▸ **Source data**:
★ ★ ★ ★ ★ ★ ★

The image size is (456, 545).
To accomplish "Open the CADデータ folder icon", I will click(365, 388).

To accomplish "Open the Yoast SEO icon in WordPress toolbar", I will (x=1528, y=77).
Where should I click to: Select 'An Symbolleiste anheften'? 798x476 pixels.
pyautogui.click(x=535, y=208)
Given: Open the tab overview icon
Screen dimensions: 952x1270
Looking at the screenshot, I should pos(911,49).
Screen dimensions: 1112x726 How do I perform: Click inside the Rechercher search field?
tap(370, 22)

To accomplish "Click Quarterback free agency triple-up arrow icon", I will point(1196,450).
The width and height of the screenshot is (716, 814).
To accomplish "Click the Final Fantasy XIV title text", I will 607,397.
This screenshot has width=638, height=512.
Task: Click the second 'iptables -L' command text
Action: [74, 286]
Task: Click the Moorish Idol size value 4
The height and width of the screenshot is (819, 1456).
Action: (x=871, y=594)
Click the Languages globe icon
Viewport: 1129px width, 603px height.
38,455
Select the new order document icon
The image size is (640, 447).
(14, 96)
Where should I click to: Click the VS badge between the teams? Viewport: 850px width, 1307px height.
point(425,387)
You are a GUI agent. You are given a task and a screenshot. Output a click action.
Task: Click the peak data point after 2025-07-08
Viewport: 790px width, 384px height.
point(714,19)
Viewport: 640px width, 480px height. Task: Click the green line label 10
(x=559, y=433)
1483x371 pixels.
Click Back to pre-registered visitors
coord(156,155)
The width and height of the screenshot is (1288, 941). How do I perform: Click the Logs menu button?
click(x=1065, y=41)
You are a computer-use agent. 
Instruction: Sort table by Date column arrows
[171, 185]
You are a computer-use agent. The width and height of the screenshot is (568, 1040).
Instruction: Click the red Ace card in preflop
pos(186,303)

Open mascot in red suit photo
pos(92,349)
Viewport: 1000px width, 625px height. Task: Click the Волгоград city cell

★ ★ ★ ★ ★ ★ ★

▸ **Required work**: Your task is to set down exactly the lines from the line containing "The width and height of the screenshot is (1288, 941)." to the end of the data above, including both ends.

▸ **Your response**:
The width and height of the screenshot is (1288, 941). How do I perform: Click the Logs menu button?
click(x=1065, y=41)
You are a computer-use agent. 
Instruction: Sort table by Date column arrows
[171, 185]
You are a computer-use agent. The width and height of the screenshot is (568, 1040).
Instruction: Click the red Ace card in preflop
pos(186,303)

Open mascot in red suit photo
pos(92,349)
Viewport: 1000px width, 625px height. Task: Click the Волгоград city cell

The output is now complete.